恋する気持ちを持ち続けていたい姫の日記です。

「ちゃんと出来なくてごめんね。」
今日、唐突にひろが言った。

体調が悪くて昨夜熟睡できなかったという
ひろを眠らせていた時のこと。

「僕は君のことが大好きなんだ。本当に好き。
なのに、僕は君をちゃんと抱くこともできない。
それが、歯がゆくてしょうがないんだ。」


ひろの病気以来、確かにセックスの頻度は激減した。
いざ、したとしても途中で終わってしまうことも多い。
セックスが愛情のものさしであるような気がして
ひろがその気にならないのが、切なく感じることもあった。

そのことで、たびたび尋ねてみた。
「僕だってしたいさ。

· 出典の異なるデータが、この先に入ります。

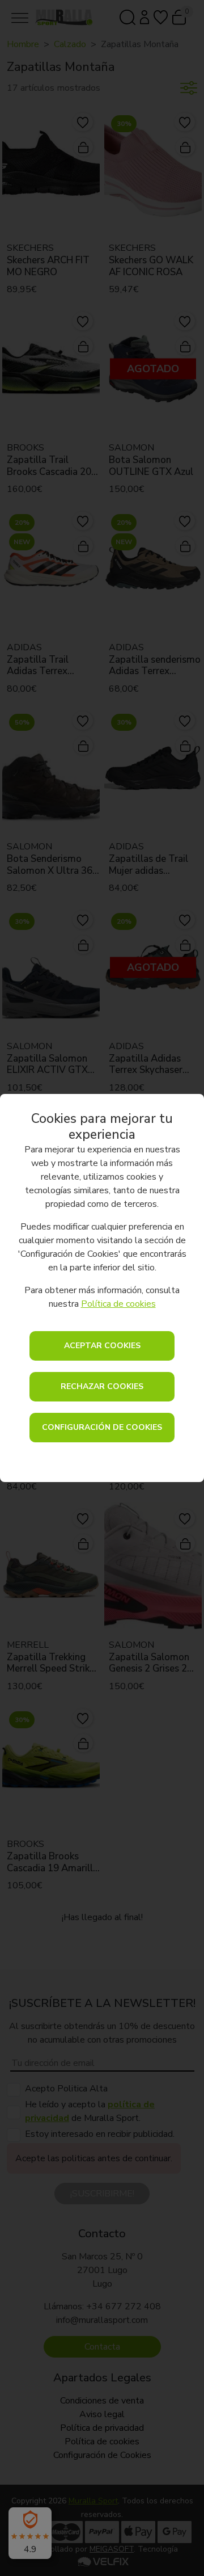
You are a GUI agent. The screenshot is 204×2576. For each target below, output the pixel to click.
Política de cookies (118, 1304)
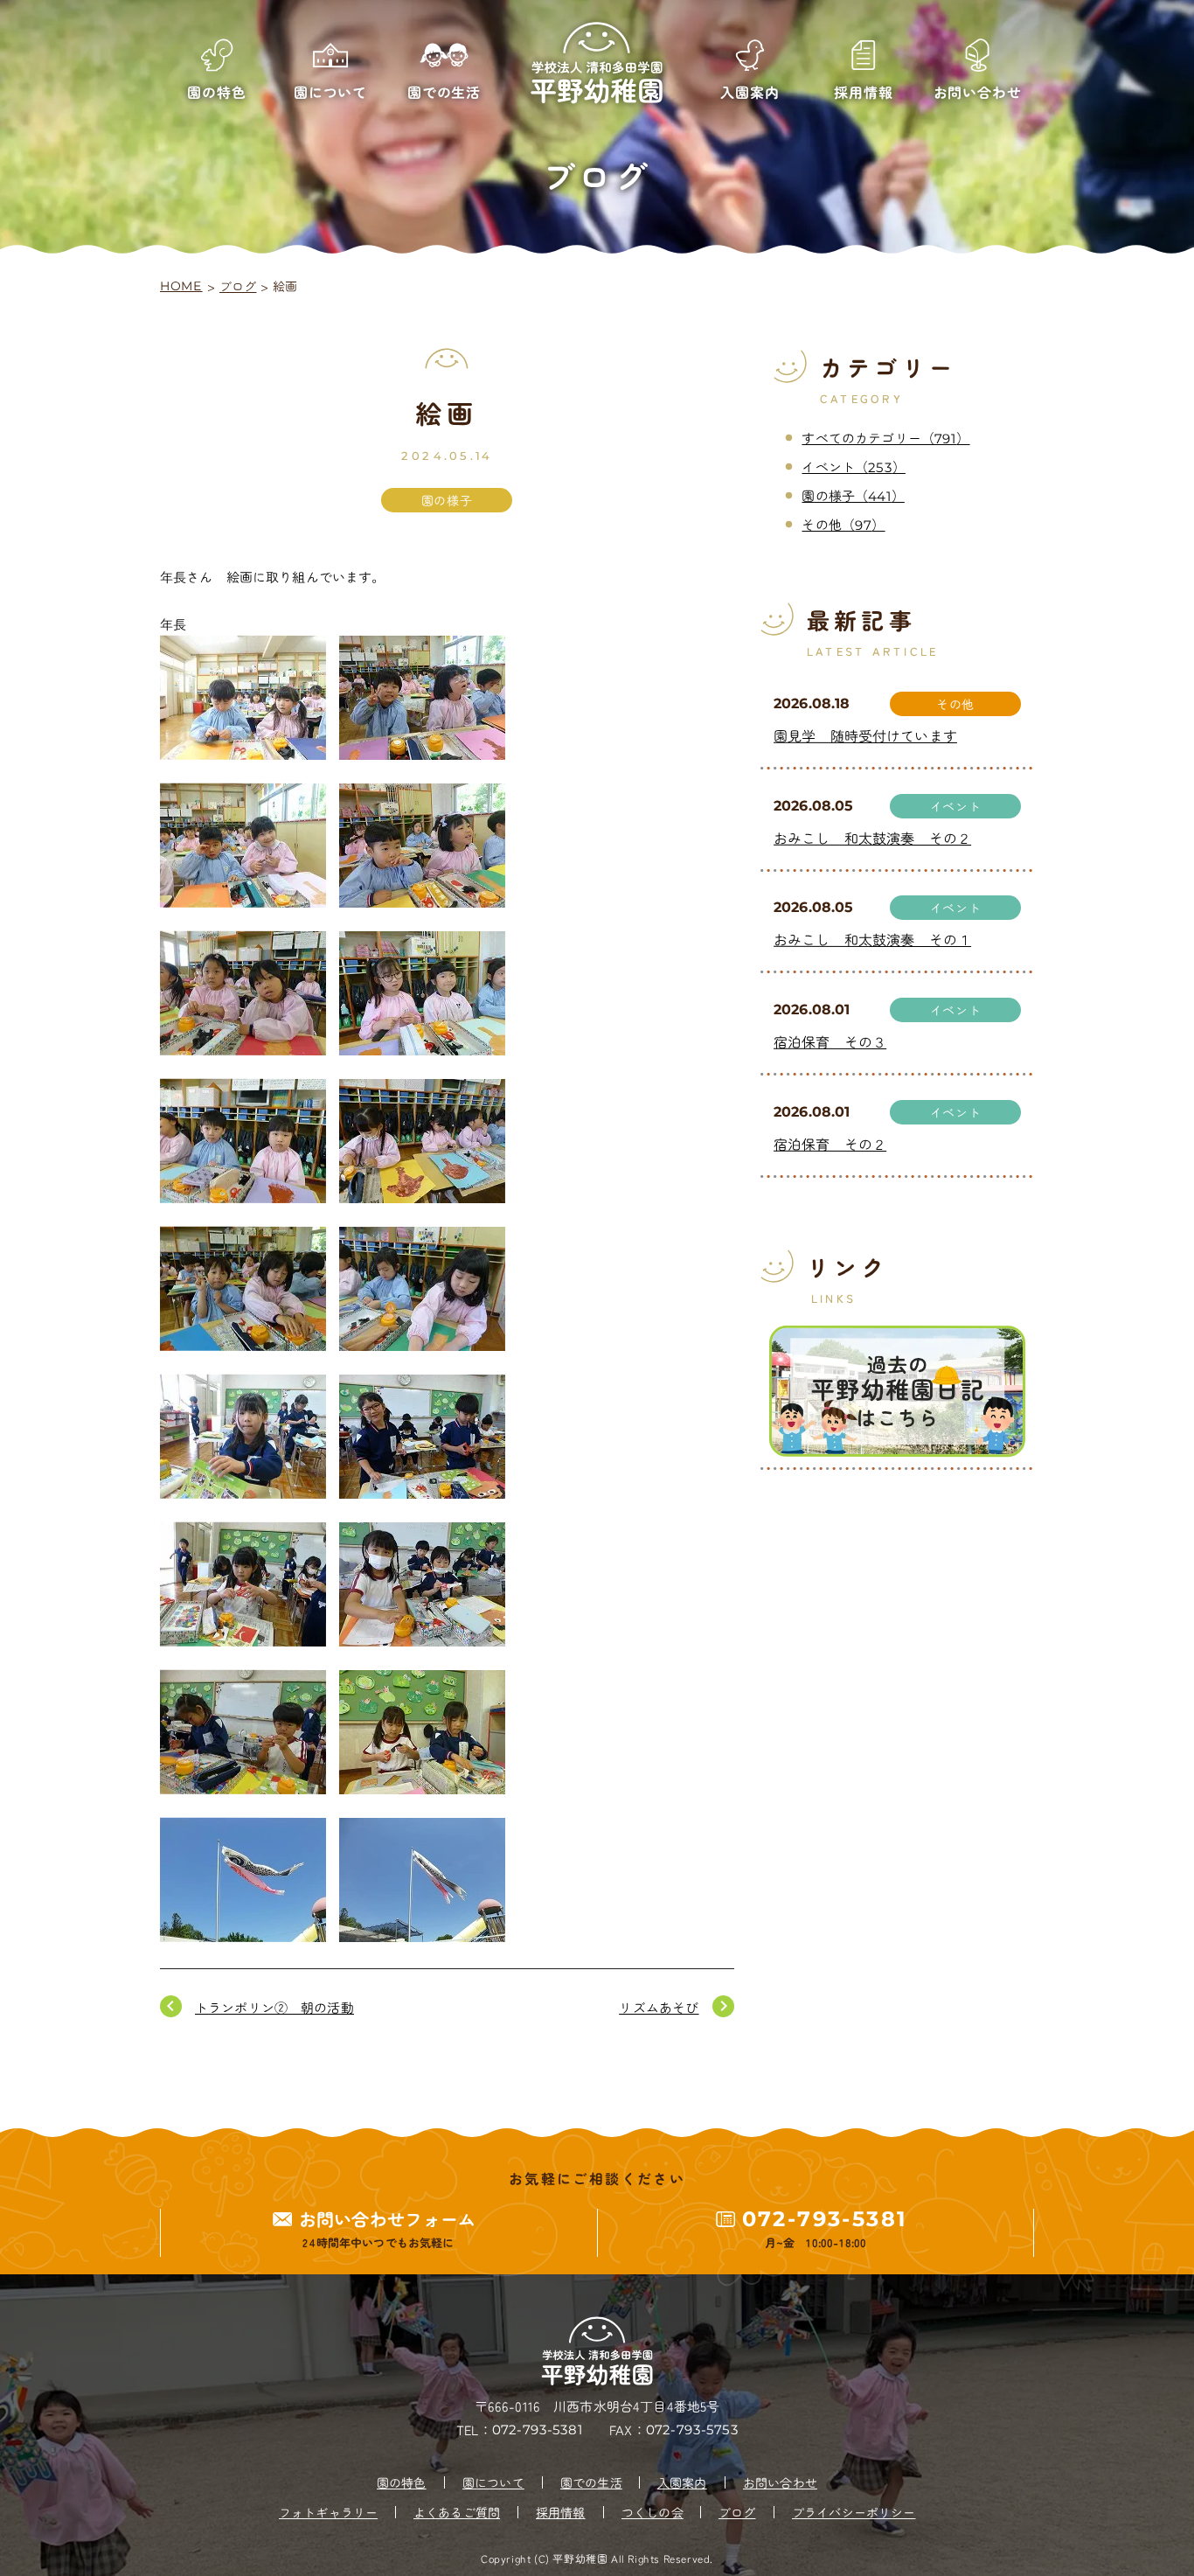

でも・・・」
体の不調が気になって、萎えてしまうという。
手術後からしたら、随分と良くなっては来たけれど、
まだまだ日常生活の面でも制限はある。
セックスだって、仕方のないことだ。

姫が憂える以上に、ひろが憂えているのだ
ということを知った。

「明日は朝から調子が良かったらバイアグラ飲むから。」

「そんな・・・いいんだよ。
姫はひろとこうしているだけでいい。」

「僕が君を抱きたいんだ。」


しばらく眠って、目を覚ましたひろはこうも言った。
「今度、Hに、あいつに言ってやって。」
Hとは、ひろの主治医の名だ。

「何を?」

「君が一番被害を被っているんだから。」

「アハハ・・・ホントだよね。」

ひろが吐血して緊急入院してからちょうど一年が経つ。
ひろと姫の関係は、セックスに反比例して、
より濃く、深くなった。

姫が触れば、いつでもどこでもすぐに反応して
「硬くなっちゃった・・・」
と、ゴソゴソと位置をずらしていたのが懐かしい。
あんなにたくさんしていたひろとのセックスが懐かしい。